[R] R-squared value for linear regression passing through origin using lm()

S Ellison S.Ellison at lgc.co.uk
Thu Oct 18 15:00:49 CEST 2007

>I think there is reason to be surprised, I am, too. ...
>What am I missing?

Read the formula and ?summary.lm more closely. The denominator,

Sum((y[i]- y*)^2) 

is very large if the mean value of y is substantially nonzero and y*
set to 0 as the calculation implies for a forced zero intercept. In
effect, the calculation provides the fraction of sum of squared
deviations from the mean for the case with intercept, but the fraction
of sum of squared y ('about' zero) for the non-intercept case. 

This is surprising if you automatically assume that better R^2 means
better fit.

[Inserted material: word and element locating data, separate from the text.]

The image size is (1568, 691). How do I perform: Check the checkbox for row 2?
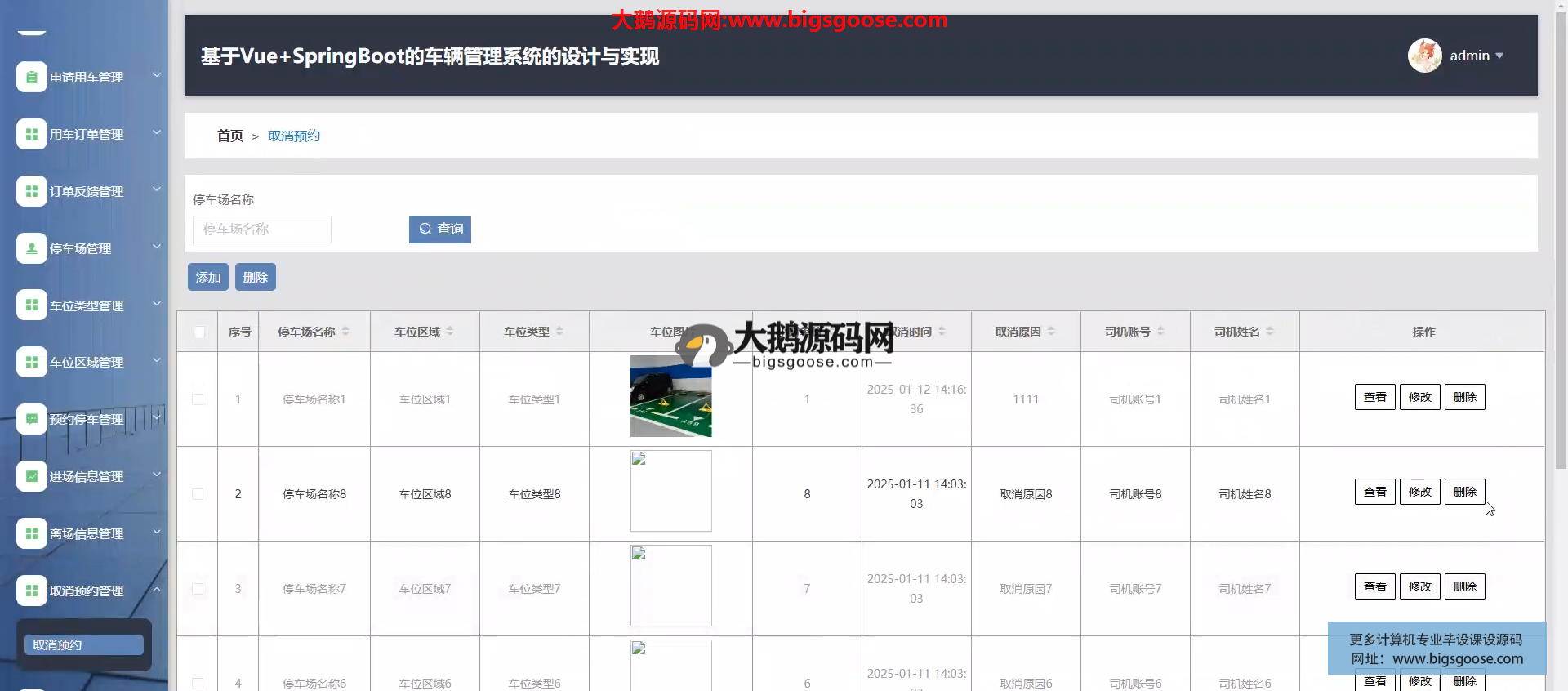(x=198, y=494)
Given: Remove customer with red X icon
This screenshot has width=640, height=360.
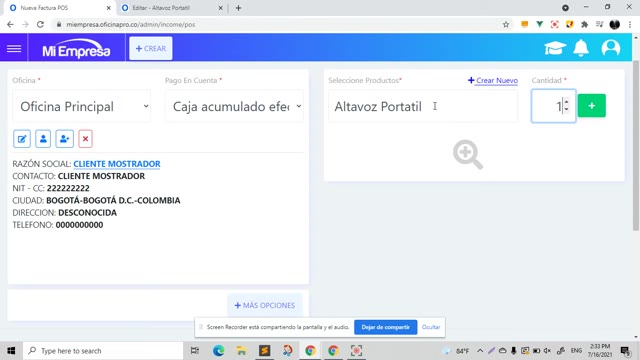Looking at the screenshot, I should click(85, 139).
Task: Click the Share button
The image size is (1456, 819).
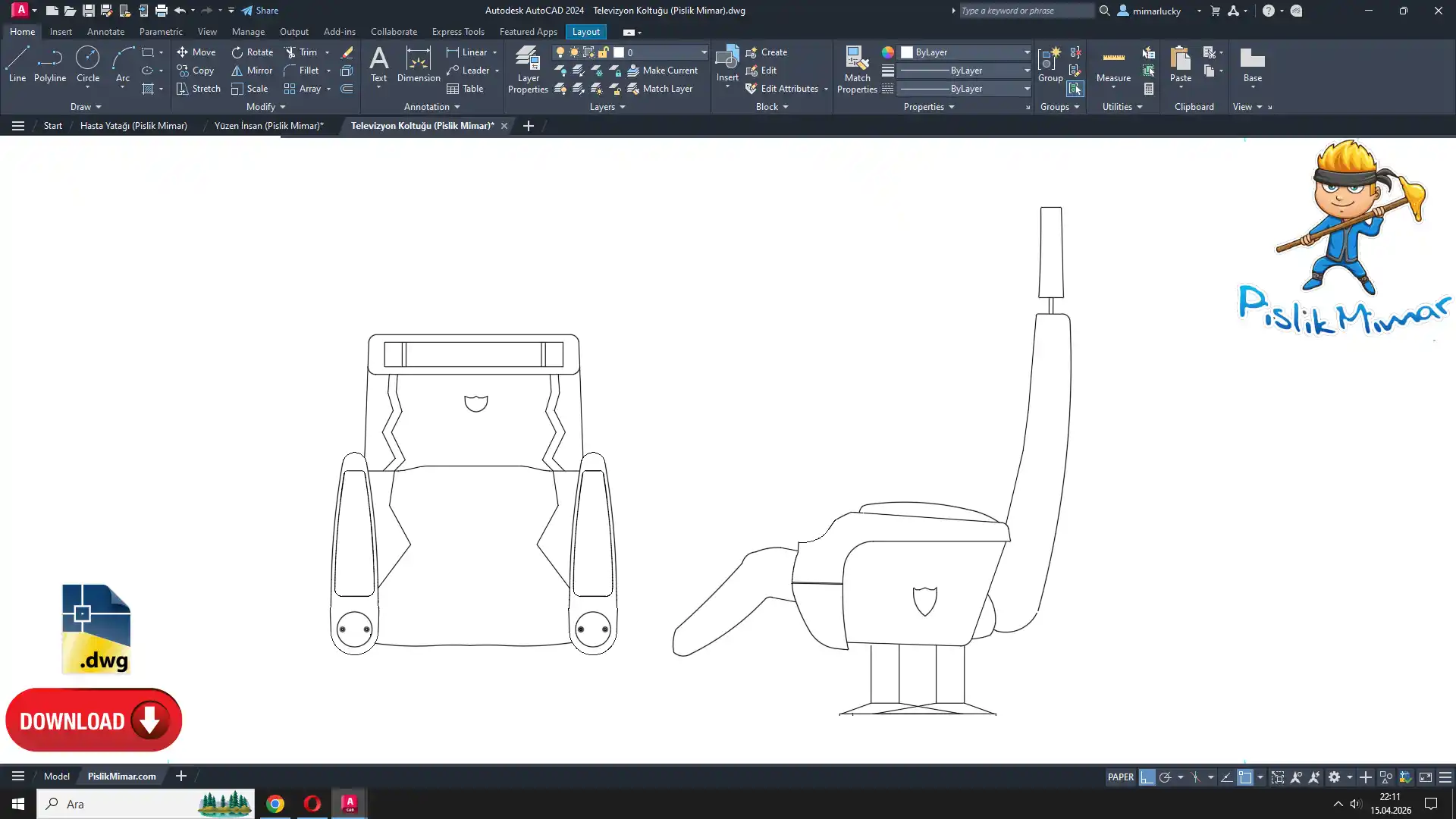Action: [x=260, y=11]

I guess that explains why statisticians tell you not to use
R^2 as a goodness-of-fit indicator.

>>> Ralf Goertz <R_Goertz at web.de> 18/10/2007 13:11:55 >>>
>>   r.squared: R^2, the 'fraction of variance explained by the
> >
> >              R^2 = 1 - Sum(R[i]^2) / Sum((y[i]- y*)^2),
> >
>>             where y* is the mean of y[i] if there is an intercept
>>             zero otherwise.


R-help at r-project.org mailing list
PLEASE do read the posting guide
and provide commented, minimal, self-contained, reproducible code.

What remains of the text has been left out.